*** Task input ***

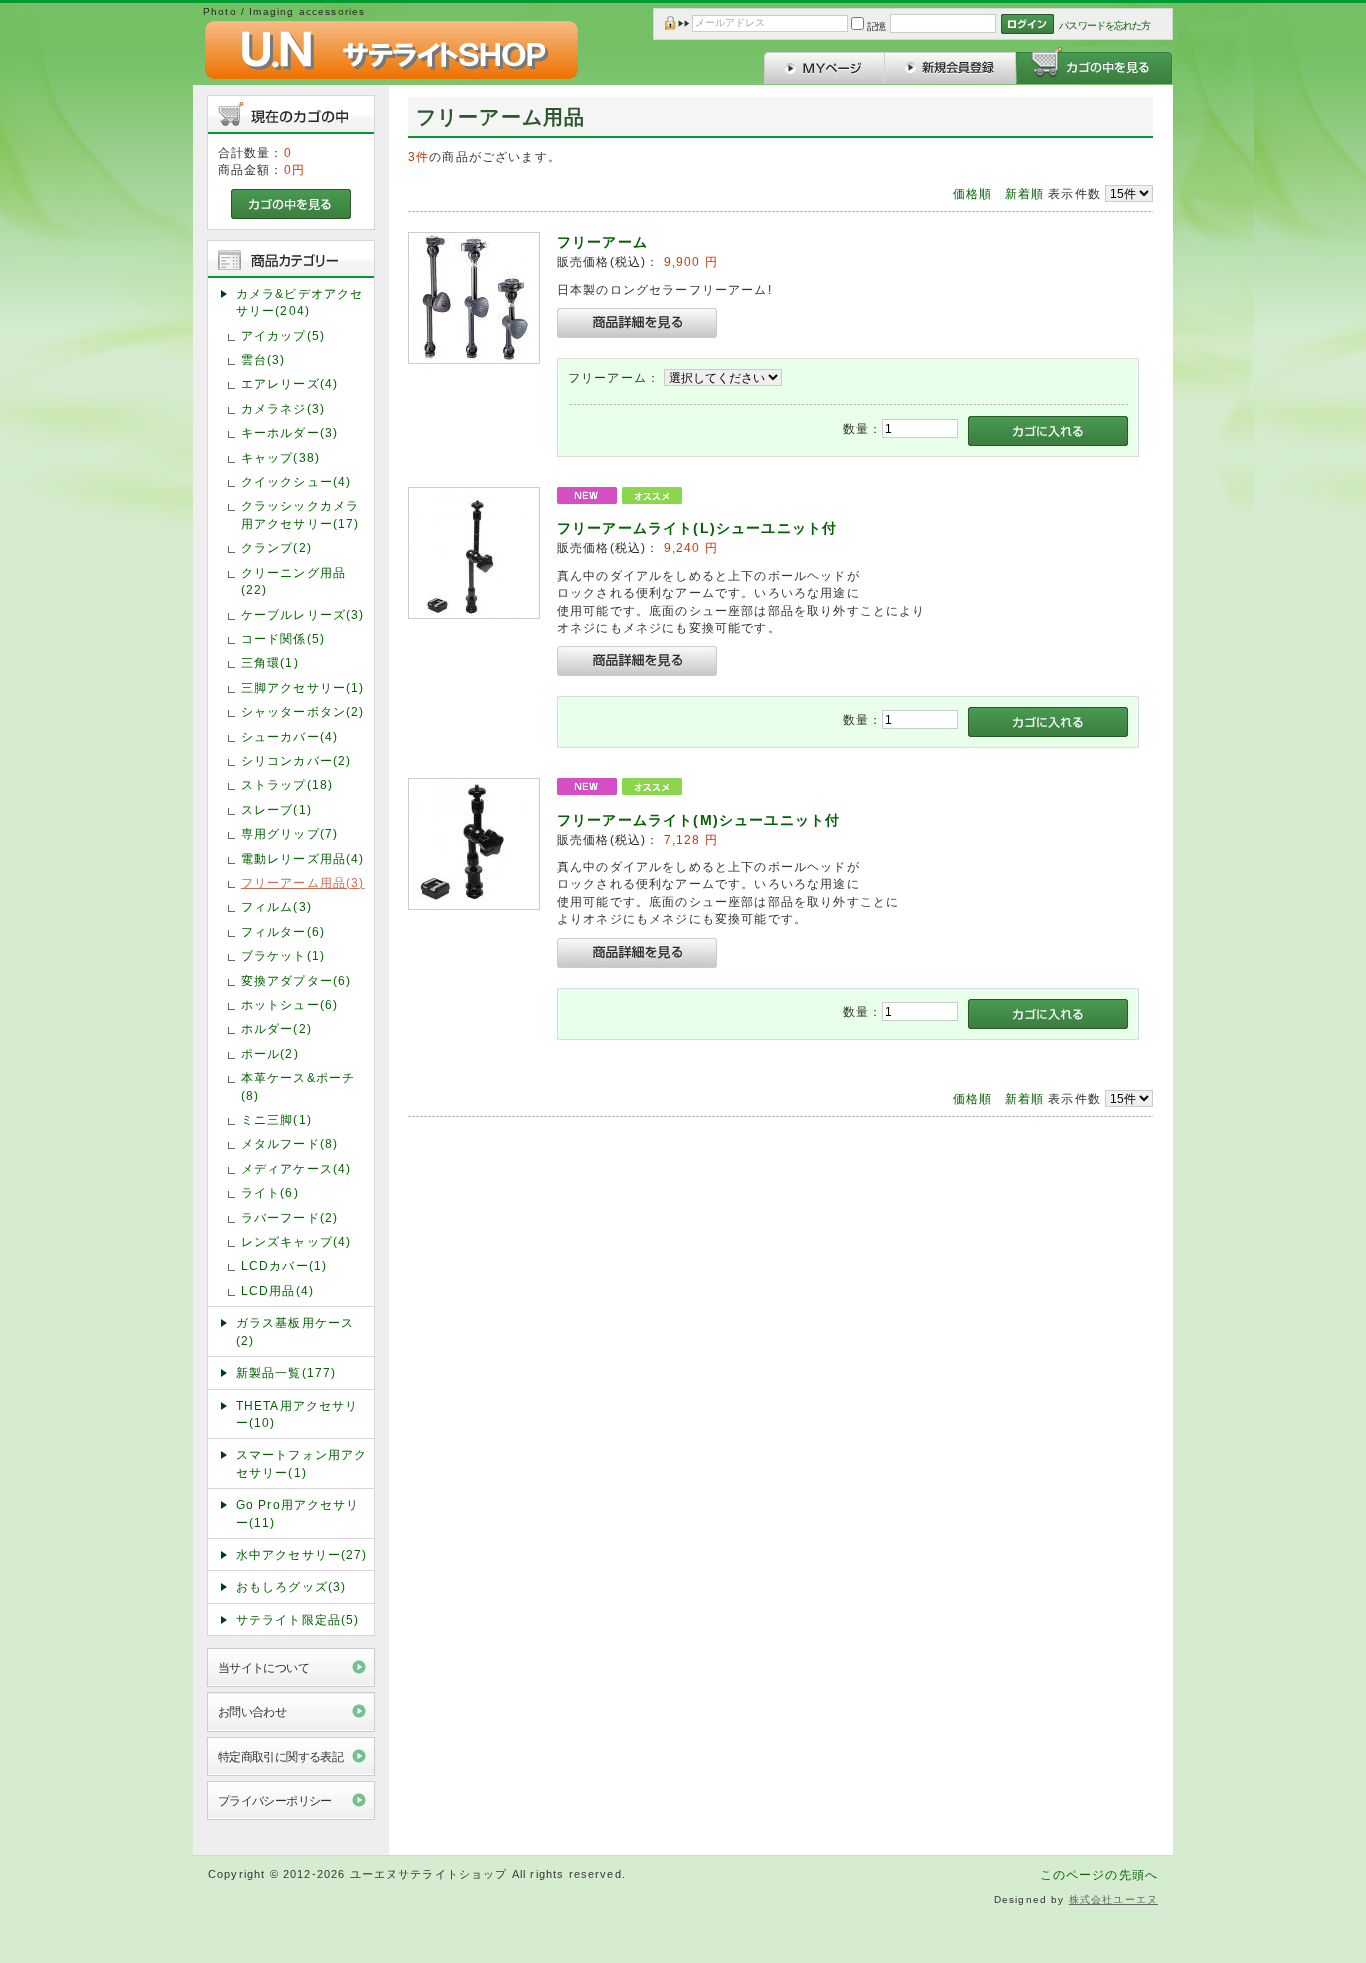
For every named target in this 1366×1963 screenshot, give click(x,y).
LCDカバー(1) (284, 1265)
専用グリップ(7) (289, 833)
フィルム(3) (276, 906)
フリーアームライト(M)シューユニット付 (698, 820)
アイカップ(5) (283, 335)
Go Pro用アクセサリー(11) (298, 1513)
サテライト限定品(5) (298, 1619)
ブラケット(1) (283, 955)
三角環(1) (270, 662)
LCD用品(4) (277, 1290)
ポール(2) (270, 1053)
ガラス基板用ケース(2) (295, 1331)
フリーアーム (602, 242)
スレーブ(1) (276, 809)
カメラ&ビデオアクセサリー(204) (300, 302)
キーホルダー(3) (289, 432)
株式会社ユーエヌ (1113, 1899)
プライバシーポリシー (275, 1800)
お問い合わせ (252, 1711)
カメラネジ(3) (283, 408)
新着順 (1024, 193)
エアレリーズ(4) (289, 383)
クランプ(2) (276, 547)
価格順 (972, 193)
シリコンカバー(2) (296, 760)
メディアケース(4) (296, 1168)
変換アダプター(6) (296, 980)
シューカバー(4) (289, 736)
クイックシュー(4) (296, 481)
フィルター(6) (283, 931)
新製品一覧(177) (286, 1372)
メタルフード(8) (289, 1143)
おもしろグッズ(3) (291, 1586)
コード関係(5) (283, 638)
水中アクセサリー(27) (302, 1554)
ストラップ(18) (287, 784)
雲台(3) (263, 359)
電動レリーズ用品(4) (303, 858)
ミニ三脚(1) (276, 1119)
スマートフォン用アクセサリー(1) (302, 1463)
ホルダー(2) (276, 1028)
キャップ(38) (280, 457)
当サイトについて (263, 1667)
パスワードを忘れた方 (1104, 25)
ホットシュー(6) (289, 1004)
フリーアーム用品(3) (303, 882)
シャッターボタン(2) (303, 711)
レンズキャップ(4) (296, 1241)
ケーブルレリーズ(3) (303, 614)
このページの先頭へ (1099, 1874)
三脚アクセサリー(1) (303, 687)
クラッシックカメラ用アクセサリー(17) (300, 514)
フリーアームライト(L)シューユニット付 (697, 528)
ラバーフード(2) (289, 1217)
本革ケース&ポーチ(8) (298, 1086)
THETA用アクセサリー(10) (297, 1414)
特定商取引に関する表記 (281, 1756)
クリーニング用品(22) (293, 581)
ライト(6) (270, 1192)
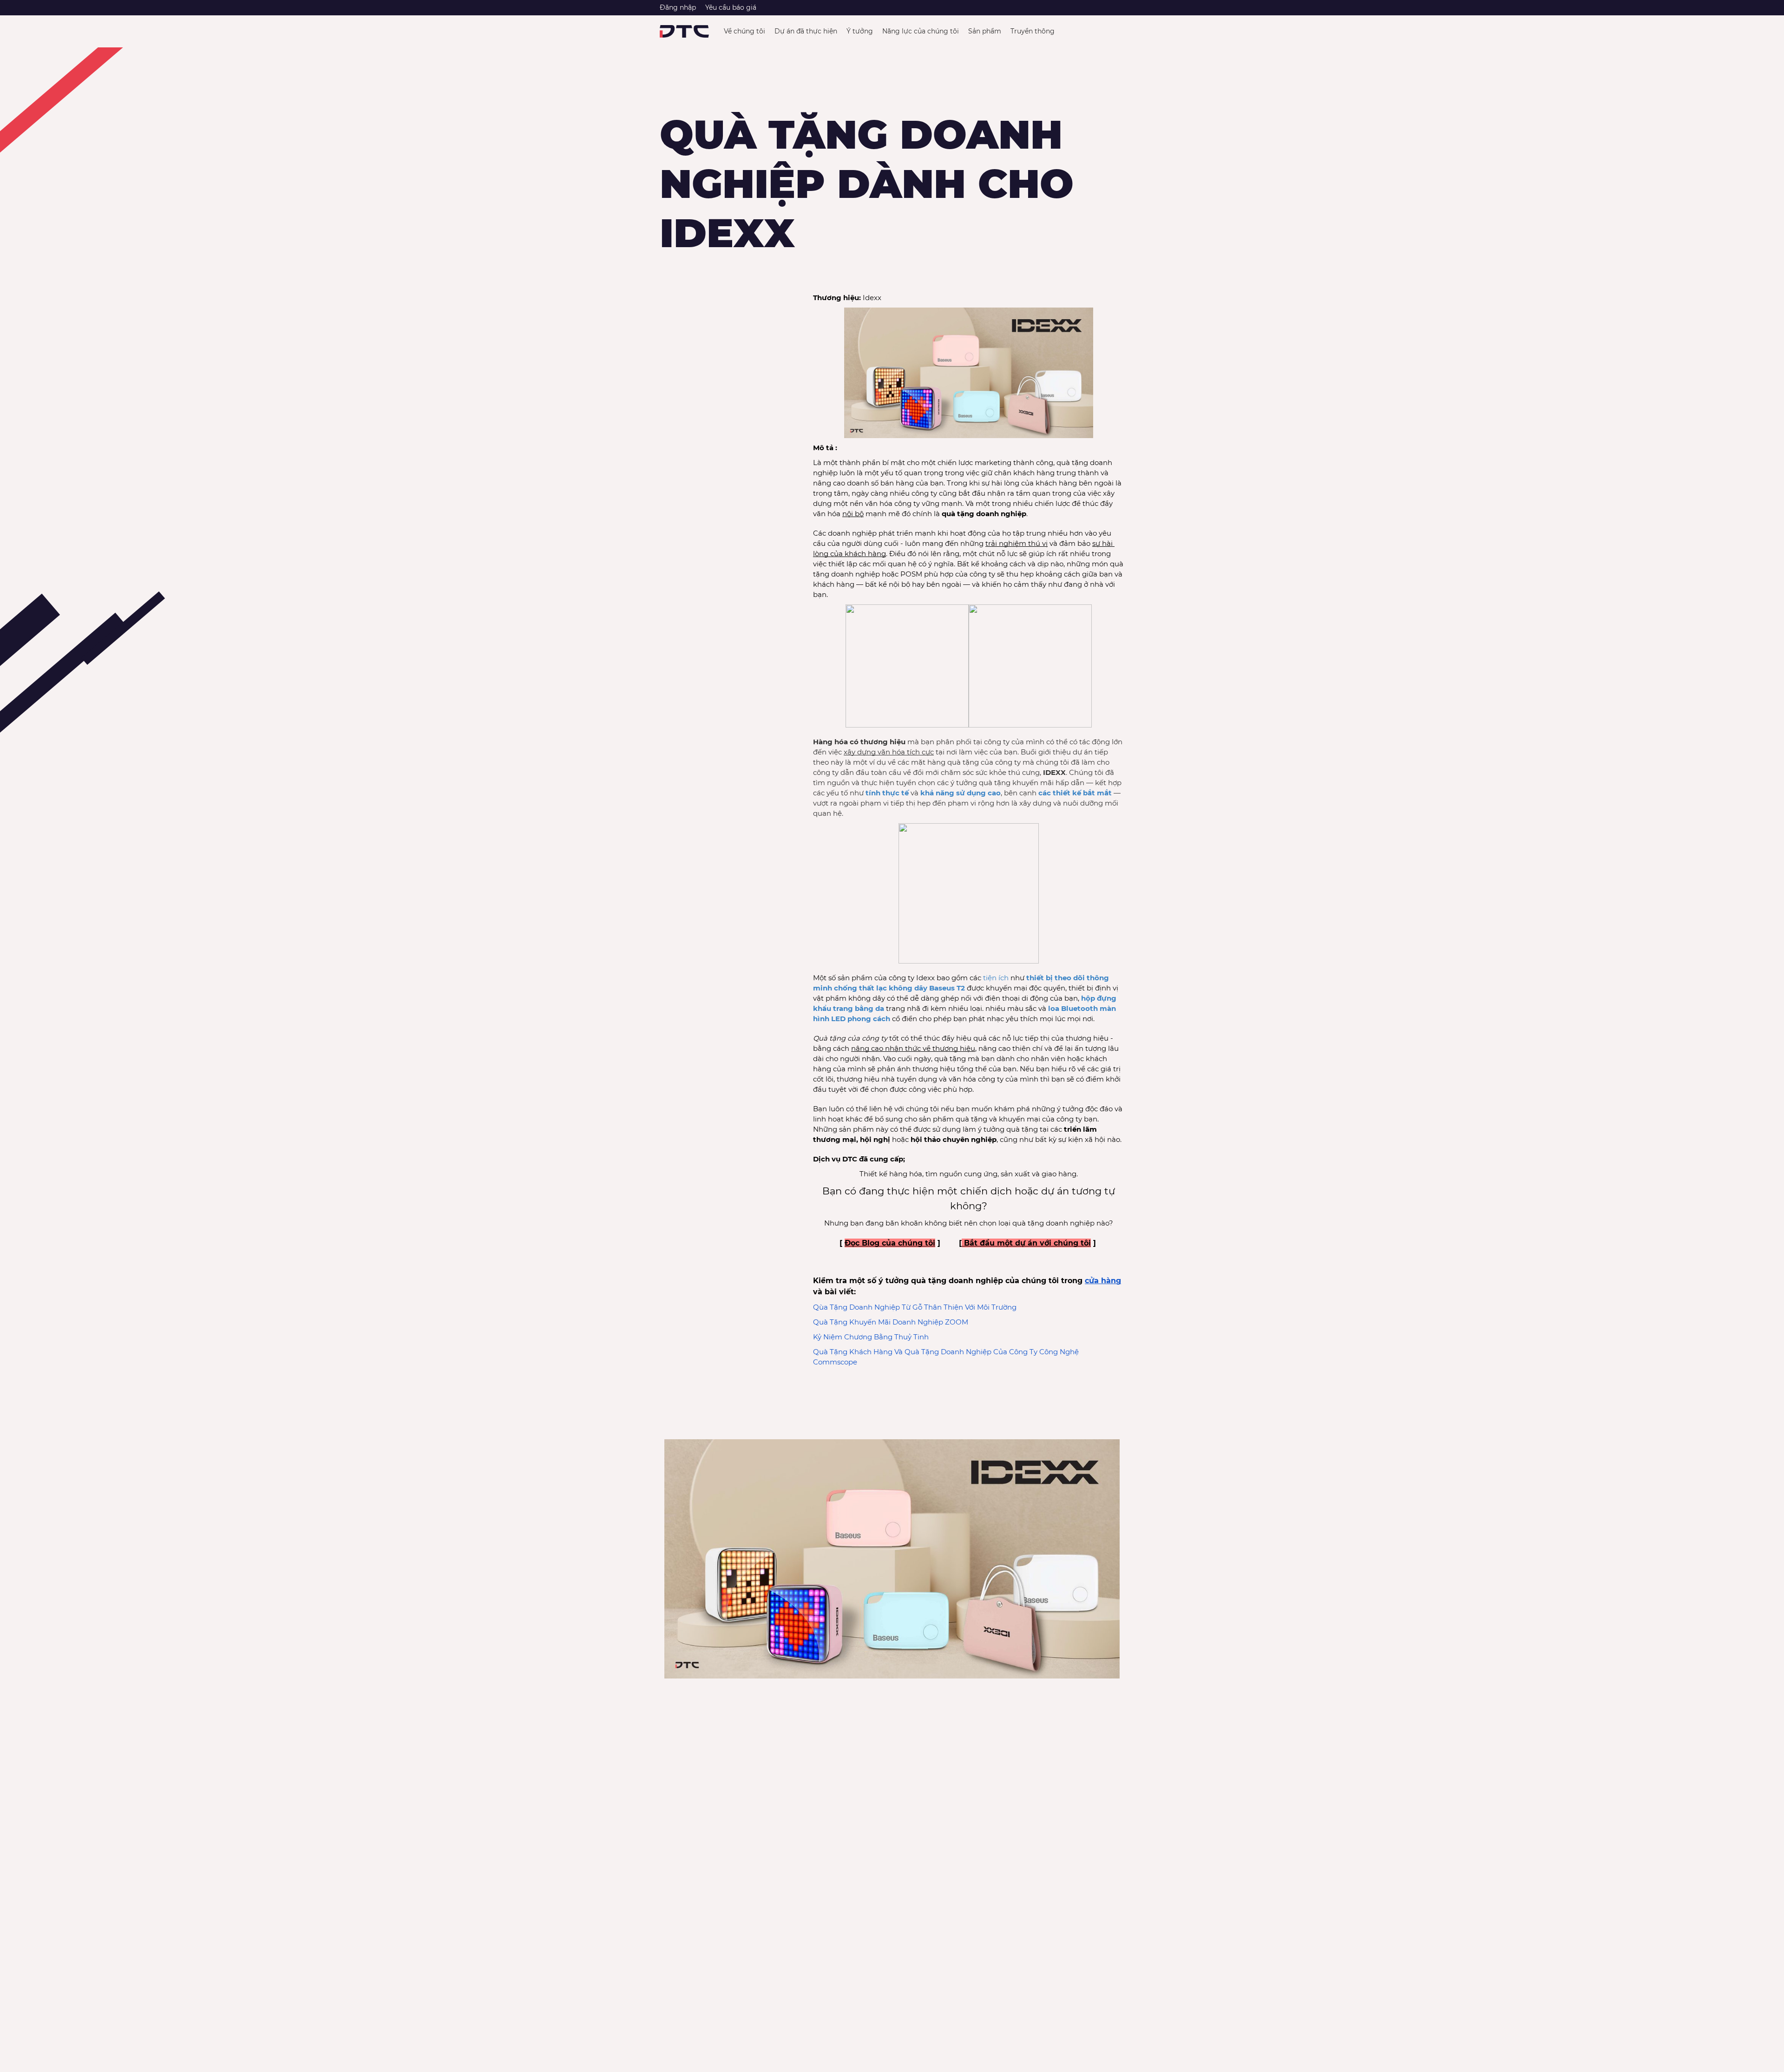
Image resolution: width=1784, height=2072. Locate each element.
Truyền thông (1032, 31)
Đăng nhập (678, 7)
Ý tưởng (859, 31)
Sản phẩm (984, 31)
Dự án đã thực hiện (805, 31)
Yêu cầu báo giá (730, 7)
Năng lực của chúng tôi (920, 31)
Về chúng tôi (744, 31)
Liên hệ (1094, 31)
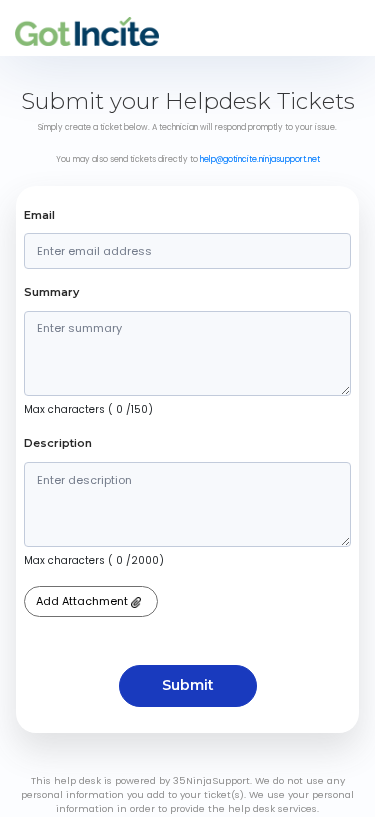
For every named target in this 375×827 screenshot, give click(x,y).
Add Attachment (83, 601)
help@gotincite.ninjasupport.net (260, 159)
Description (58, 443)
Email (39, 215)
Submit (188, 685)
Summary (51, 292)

***

Work item: Report every line of the entries that carries the word "screenshot".

Task response:
For every named target in this 1366×1963 screenshot, give click(x,y).
For every named target in this 375×827 screenshot, give click(x,y).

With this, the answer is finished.